R’da Heatmap (Isı Haritası) Nasıl Oluşturulur?

Isı haritaları (diğer adıyla heatmap) aslında sayısal bir tabloyu ifade eder. Tek farkı,  tablo içindeki sayısal değerler yerine renk kodları yer alır. Hücredeki sayısal değerlerin karşılığında renk skalasında farklı renkler görülür. Örneğin düşük sayısal değerler mavi iken yüksek değerler kırmızı ile gösterilebilir. Bu açıdan büyük matrislerde veri dağılımı hakkında bir bakışta genel bir fikir edinilebilir.

Basit bir ısı haritası örneği. Renk kodlarını elle oluşturdum. Sayılarla pek tutmuyor olabilir. Ama siz fikri anlamışsınızdır.

Bu uygulamada temel bir ısı haritasının nasıl oluşturulduğundan değineceğiz. Bu grafikleri hem çekirdek (base) fonksiyonları ile hem de ggplot gibi ek paketlerle oluşturmak mümkün. Kümeleme (clustering) gibi ek işlemler çekirdek fonksiyonlar ile daha rahat yapılırken, ggplot() göze daha hoş grafikler oluşturmanızı mümkün kılıyor.
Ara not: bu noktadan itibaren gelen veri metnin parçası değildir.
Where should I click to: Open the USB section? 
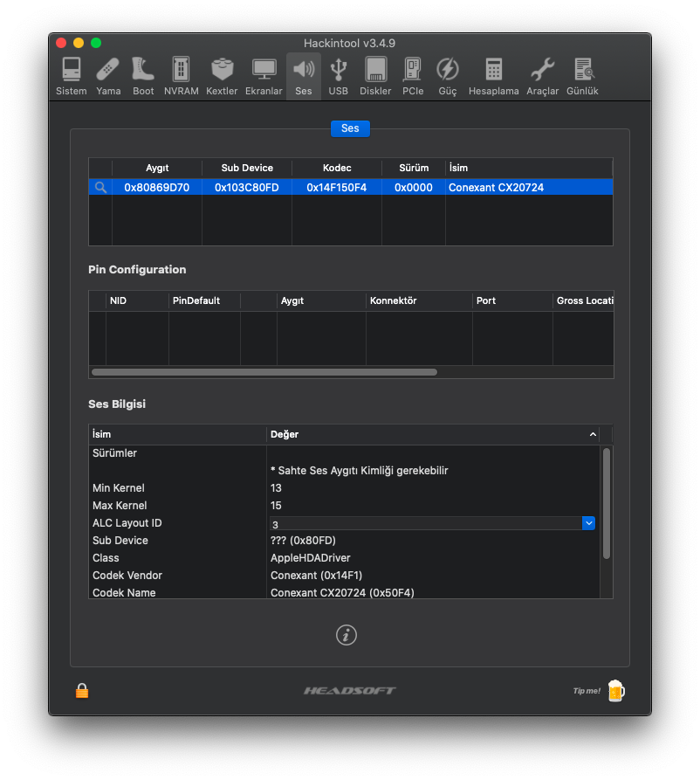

Üzerinde çalışmak için Türkiye meteoroloji verilerini kullanacağız. Bu verileri Meteoroloji Genel Müdürlüğü’nün web sitesinden erişebilirsiniz. Bu veriseti her bir şehrin 10 yıllık sıcaklık ortalamalarını ay bazındaki değerlerini içeriyor. Dosyayı buradan indirebilirsiniz.

heatmap()

Önce çekirdek fonksiyonlarından başlayalım. heatmap() fonksiyonu aslında ısı haritası oluşturmak için ihtiyacınız olan her şeyi barındırıyor. Bunun için bir adet sayısal matris oluşturmanız gerek. Yani data.frame kabul etmiyor. Bunun için dosyamızı içeri aktaralım ve matrise dönüştürelim.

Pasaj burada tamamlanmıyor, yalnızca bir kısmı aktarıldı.